:: AVAILABLE RECORDS ::
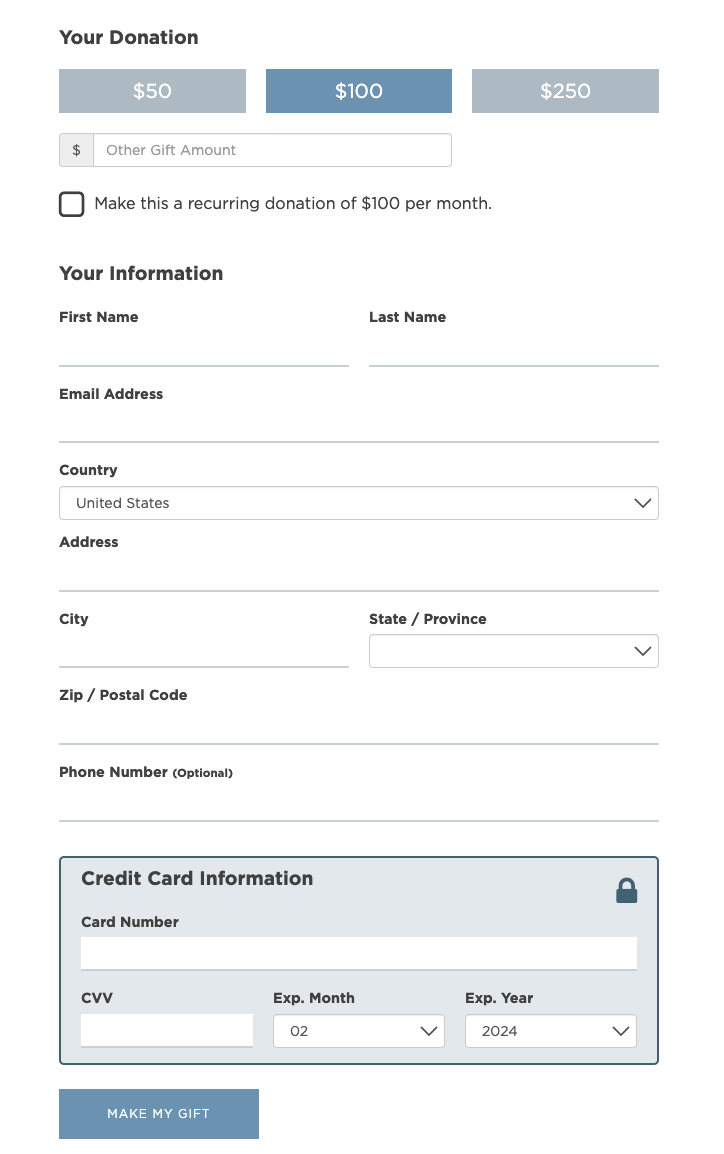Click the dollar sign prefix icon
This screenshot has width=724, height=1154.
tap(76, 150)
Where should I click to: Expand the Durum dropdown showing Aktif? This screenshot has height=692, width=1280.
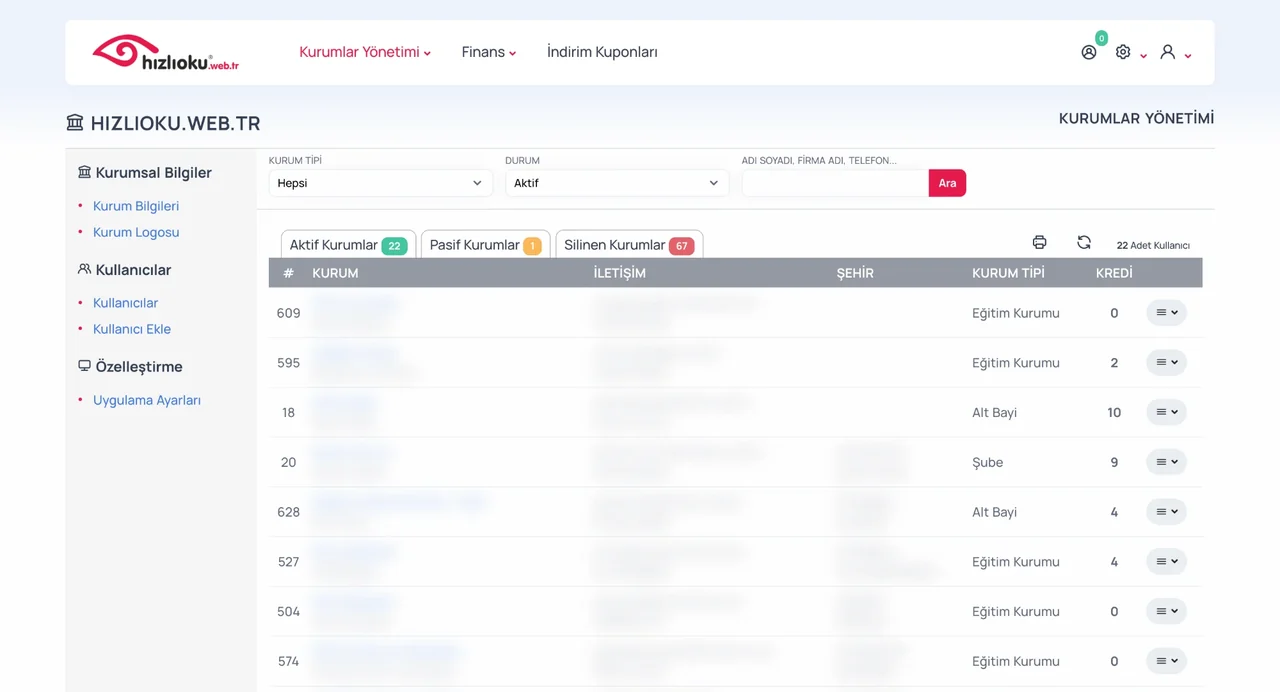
:::
:: AVAILABLE RECORDS ::
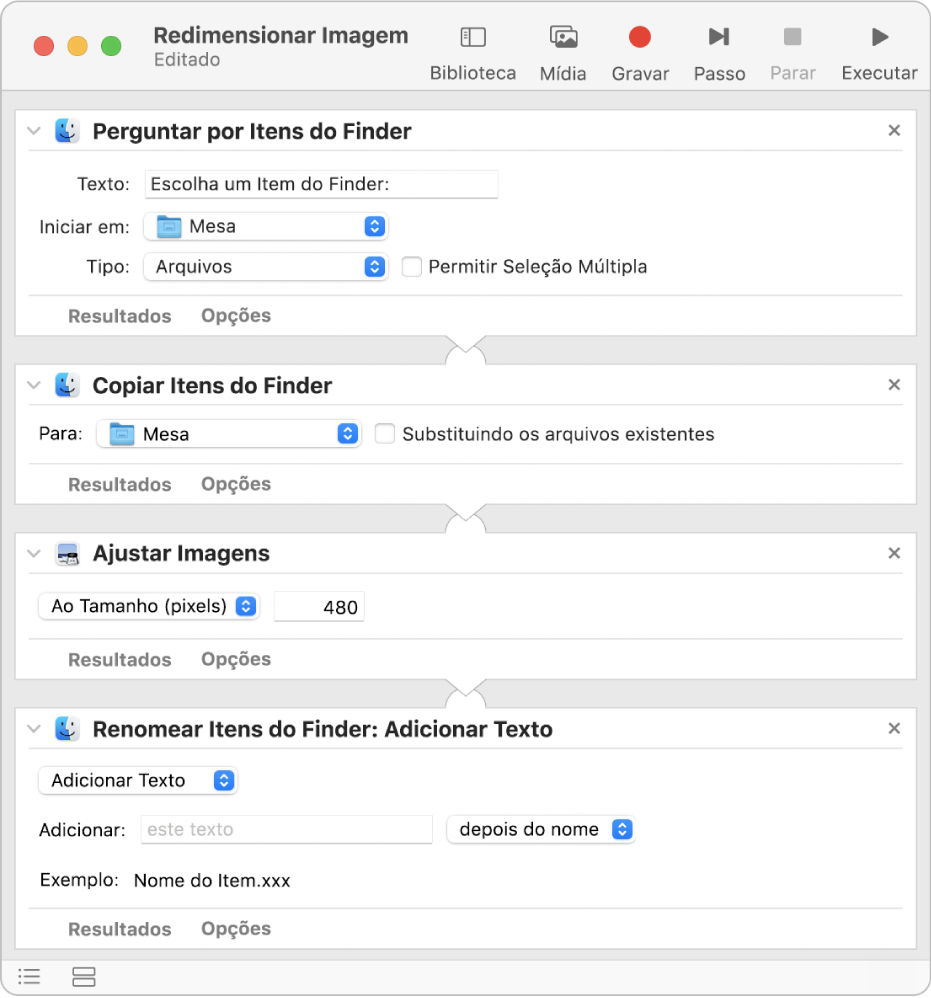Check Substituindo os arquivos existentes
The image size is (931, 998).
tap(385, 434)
:::
REQUIRED WORK = Quote the lines exactly, beginning with the line containing "Check Substituindo os arquivos existentes" and continuing through the line containing "tap(385, 434)". Leave out the pictures.

EXERCISE SOLUTION =
Check Substituindo os arquivos existentes
The image size is (931, 998).
tap(385, 434)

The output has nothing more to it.